## DATA UNDER STUDY
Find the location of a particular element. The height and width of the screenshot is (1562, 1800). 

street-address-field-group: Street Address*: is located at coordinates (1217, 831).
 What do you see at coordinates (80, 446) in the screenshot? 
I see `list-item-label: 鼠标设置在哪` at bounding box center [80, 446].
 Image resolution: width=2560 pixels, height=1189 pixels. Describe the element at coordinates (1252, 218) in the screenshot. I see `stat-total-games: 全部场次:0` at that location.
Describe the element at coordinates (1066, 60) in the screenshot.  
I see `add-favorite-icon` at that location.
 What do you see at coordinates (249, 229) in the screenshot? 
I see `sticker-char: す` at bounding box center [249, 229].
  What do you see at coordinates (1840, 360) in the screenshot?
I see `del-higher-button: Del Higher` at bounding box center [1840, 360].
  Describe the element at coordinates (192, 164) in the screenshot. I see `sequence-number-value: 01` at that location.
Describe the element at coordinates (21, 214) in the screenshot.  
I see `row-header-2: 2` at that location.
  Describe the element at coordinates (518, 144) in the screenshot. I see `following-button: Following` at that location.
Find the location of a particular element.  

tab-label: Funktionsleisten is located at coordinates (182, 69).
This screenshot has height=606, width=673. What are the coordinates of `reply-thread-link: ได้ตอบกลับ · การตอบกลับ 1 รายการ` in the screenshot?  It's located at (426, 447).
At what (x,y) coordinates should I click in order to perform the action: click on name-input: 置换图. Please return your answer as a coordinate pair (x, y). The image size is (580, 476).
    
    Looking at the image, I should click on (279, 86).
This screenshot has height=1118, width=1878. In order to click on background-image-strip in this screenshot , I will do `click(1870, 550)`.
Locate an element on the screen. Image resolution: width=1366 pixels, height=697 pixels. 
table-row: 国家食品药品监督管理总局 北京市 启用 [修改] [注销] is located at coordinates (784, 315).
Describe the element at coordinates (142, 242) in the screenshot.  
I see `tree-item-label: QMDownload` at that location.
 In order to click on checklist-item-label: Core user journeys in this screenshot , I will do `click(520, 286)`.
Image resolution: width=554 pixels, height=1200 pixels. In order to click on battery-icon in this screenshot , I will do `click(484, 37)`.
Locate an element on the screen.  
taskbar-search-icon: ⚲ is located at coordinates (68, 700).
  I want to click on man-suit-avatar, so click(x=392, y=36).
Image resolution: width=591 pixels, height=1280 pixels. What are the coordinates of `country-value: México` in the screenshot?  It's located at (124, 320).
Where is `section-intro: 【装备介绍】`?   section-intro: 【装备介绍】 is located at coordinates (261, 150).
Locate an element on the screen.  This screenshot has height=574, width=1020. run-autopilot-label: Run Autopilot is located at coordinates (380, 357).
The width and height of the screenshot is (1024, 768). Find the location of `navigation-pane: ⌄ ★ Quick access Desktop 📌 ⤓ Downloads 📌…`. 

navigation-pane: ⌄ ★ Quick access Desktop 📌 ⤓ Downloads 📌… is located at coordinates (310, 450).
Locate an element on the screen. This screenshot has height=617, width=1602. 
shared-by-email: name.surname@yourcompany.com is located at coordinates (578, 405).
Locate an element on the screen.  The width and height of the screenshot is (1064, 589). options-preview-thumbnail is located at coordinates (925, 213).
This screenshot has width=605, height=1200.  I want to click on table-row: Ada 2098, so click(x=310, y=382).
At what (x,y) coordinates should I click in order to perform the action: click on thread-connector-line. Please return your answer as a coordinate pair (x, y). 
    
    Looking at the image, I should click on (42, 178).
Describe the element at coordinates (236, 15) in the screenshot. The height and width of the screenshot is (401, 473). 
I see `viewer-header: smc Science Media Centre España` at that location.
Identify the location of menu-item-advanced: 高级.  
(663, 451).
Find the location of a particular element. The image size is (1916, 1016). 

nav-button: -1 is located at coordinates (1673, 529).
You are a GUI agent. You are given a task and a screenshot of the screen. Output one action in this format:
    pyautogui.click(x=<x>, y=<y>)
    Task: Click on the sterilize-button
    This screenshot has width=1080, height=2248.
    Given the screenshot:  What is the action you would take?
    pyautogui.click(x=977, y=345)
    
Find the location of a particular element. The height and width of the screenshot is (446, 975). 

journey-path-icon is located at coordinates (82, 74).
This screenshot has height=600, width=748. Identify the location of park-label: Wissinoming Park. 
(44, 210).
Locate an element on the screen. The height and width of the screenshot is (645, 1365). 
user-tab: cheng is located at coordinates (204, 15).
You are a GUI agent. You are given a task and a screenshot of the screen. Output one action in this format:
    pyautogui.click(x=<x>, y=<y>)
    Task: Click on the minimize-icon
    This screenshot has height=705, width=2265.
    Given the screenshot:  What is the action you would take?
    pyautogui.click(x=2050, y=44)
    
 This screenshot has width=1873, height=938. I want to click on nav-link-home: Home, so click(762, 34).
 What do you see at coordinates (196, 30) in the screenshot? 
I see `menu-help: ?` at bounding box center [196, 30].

## PROBLEM
Starting at the line that has "Locate an element on the screen. Image" and ending after the line that has "table-row: 国家食品药品监督管理总局 北京市", change "element" to "item" and give those lines back with nothing else altered.

## WRITTEN ANSWER
Locate an item on the screen. Image resolution: width=1366 pixels, height=697 pixels. 
table-row: 国家食品药品监督管理总局 北京市 启用 [修改] [注销] is located at coordinates (784, 315).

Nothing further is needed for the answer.